Wood-Martin became a fellow of the Association in October 1882, and was appointed as The Local Secretary for Sligo in 1883. That fall, he hosted a meeting of the Association in Sligo. In 1886, when the men holding the positions of Honorary Provincial Secretary for Connaught for the Association and Editor of the Association's journal died, Wood-Martin was appointed to these positions. In January 1888, Wood-Martin became the Associations Honorary Secretary alongside William Frederick Wakeman. Wood-Martins membership in the Association was a troubled one. His Editorship only lasted for three years, and a quiet fog of scandal hangs over his departure. There were ongoing issues between Wood-Martin and the Council of the Association about the size and contents of the journal, as well as his apparent misplacing of some valuable wood blocks which belonged to the Association. He resigned as Editor in 1889, and ceased publishing in the journal. He left the organisation entirely in 1892. Afterwards, Wood-Martin began publishing in the Ulster Journal of Archaeology as a member of the Ulster Archaeological Society, which had just been founded.

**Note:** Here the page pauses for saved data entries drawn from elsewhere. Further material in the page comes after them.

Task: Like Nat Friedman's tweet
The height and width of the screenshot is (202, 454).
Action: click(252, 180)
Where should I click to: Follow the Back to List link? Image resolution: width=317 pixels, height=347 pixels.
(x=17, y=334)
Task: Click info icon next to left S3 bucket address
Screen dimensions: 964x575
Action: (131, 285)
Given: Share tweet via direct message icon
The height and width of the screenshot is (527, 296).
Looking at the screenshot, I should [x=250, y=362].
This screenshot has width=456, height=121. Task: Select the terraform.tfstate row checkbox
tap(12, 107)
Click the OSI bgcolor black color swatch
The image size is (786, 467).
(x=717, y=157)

==Personal life and death==
Wood-Martin and his wife, Francis Dorothea, had six children; James Isadore, Henry Roger, Gregory Gonville, Francis Winchester, Frances Nora, and Annette Kathleen. Only three of his children survived him; Henry Rodger, Gregory Gonville, and Annette Kathleen, and only Gregory married and had children. Wood-Martin died on 16 November 1917 at his Cleveragh estate. His children erected a granite memorial to his memory in the cemetery at St. Anne's in Strandhill, Co. Sligo.

== Publications ==

- Wood-Martin, W.G. (1880). "Sligo and the Enniskilliners, 1688–1691"
- Wood-Martin, W.G.. "History of Sligo, County and Town"

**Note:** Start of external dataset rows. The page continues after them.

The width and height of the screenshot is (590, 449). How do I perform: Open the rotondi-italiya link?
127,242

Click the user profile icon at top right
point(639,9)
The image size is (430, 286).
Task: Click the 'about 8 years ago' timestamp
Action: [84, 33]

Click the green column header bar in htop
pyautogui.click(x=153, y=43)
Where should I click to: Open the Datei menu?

  - "Preface, Books I-V" (1882)
  - "Book VI" (1889)
  - "Book VII" (1892)
- Wood-Martin, W.G. (1884). "The Battle-ground and Ancient Monuments of Northern Moytirra."
- Wood-Martin, W.G. (1886). "The Lake Dwellings of Ireland : or Lacustrine Habitations of Erin, commonly called Crannogs"

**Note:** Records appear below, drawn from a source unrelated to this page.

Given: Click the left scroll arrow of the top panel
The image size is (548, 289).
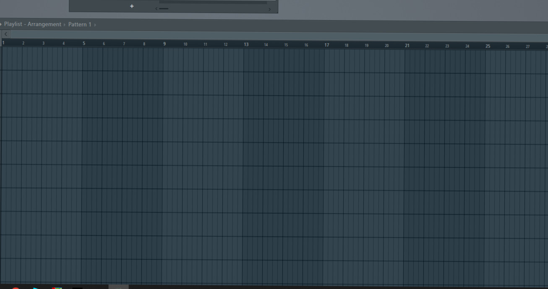Looking at the screenshot, I should 156,8.
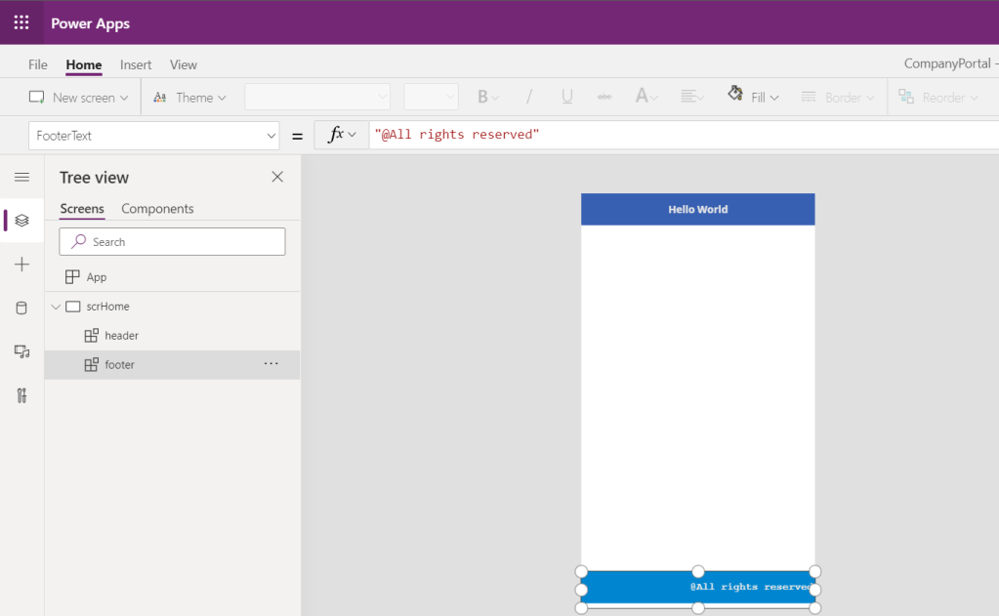Click the Insert plus icon in sidebar
Viewport: 999px width, 616px height.
[21, 265]
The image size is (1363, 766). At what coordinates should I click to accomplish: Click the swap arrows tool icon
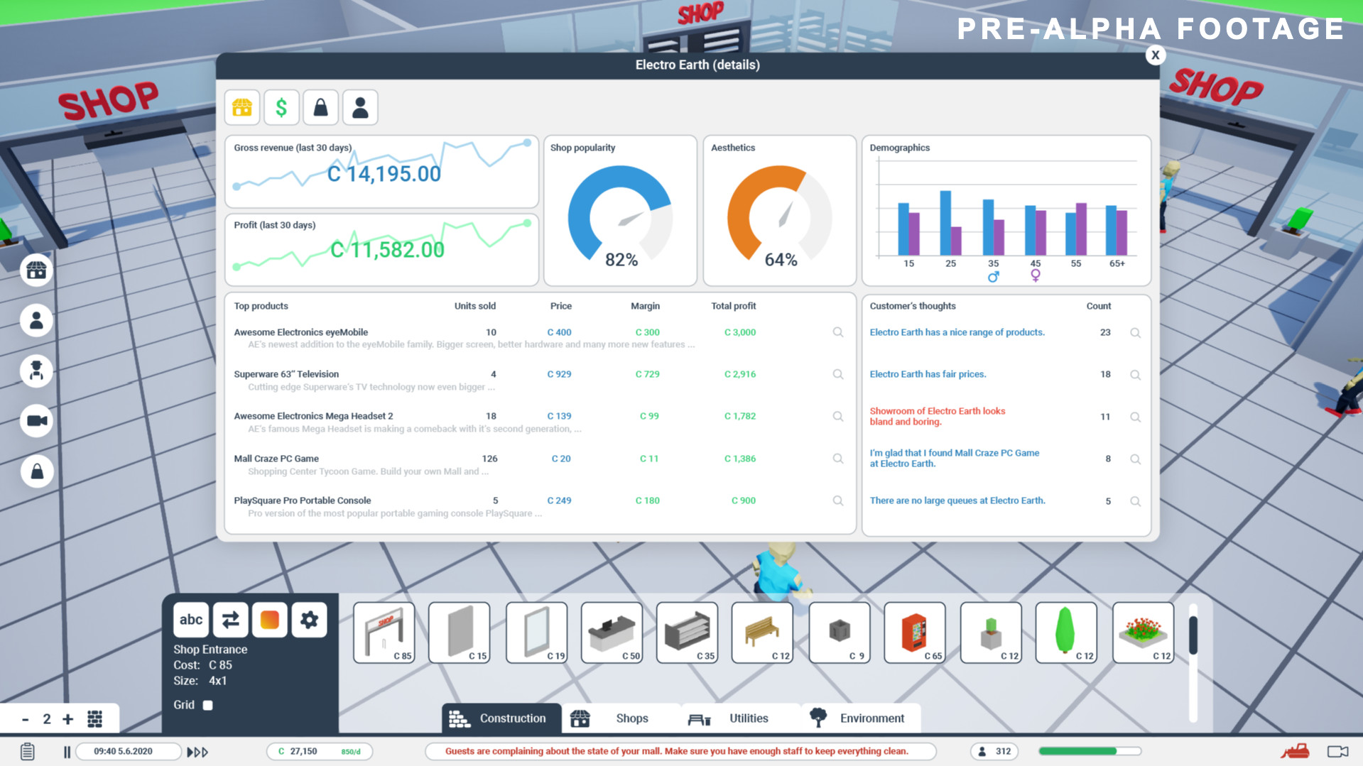pyautogui.click(x=230, y=620)
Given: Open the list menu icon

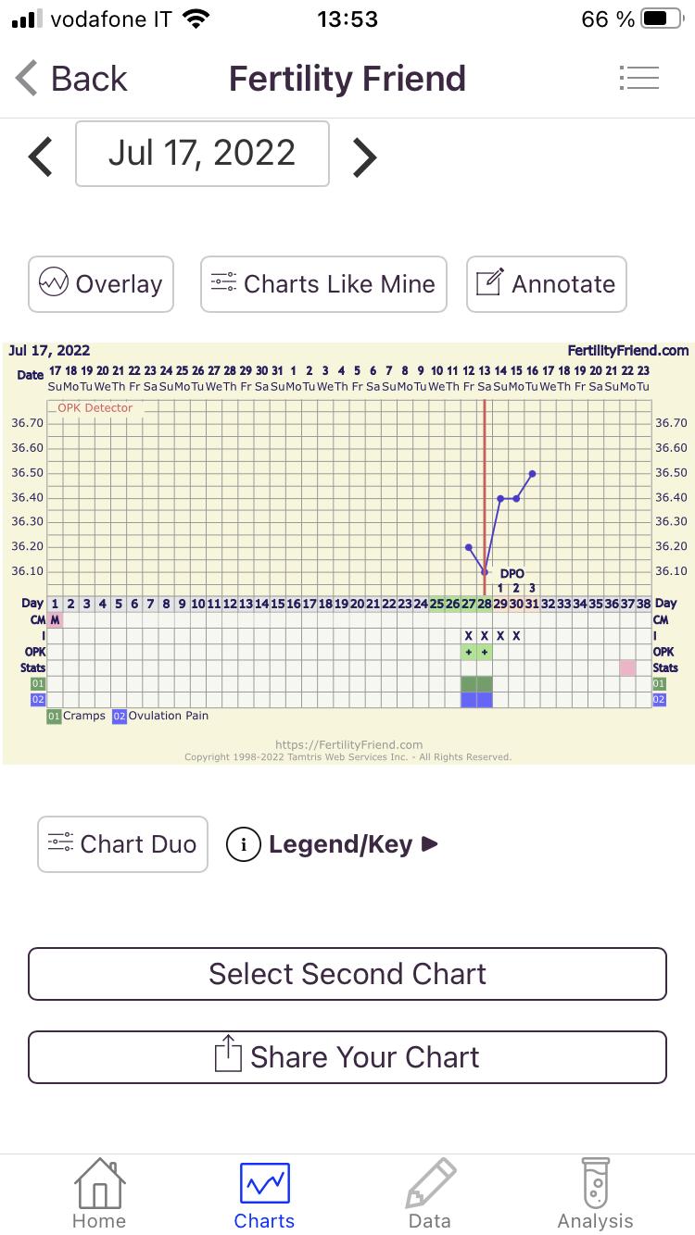Looking at the screenshot, I should coord(638,78).
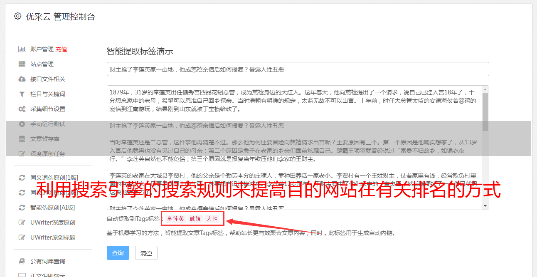Click inside the article body textarea
The height and width of the screenshot is (277, 537).
294,148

- Wood-Martin, W.G.. "The Rude Stone Monuments of Ireland and the Island of Achill"
  - "Part I" (1886)
  - "Part II" (1886)
  - "Part III" (1887)
  - "Part IV-" (1887)
  - "Part VI-" (1888)
  - "Part VIII-" (1888)
- Wood-Martin, W.G. (1895). "Pagan Ireland: An Archaeological Sketch"
- Wood-Martin, W.G. (1901). "Traces of the Elder Faiths of Ireland"
  - "Volume 1" (2024)
  - "Volume 2" (2024)
- Wood-Martin, W.G.. "Bronze serpentine latches and other cumbrous dress fasteners."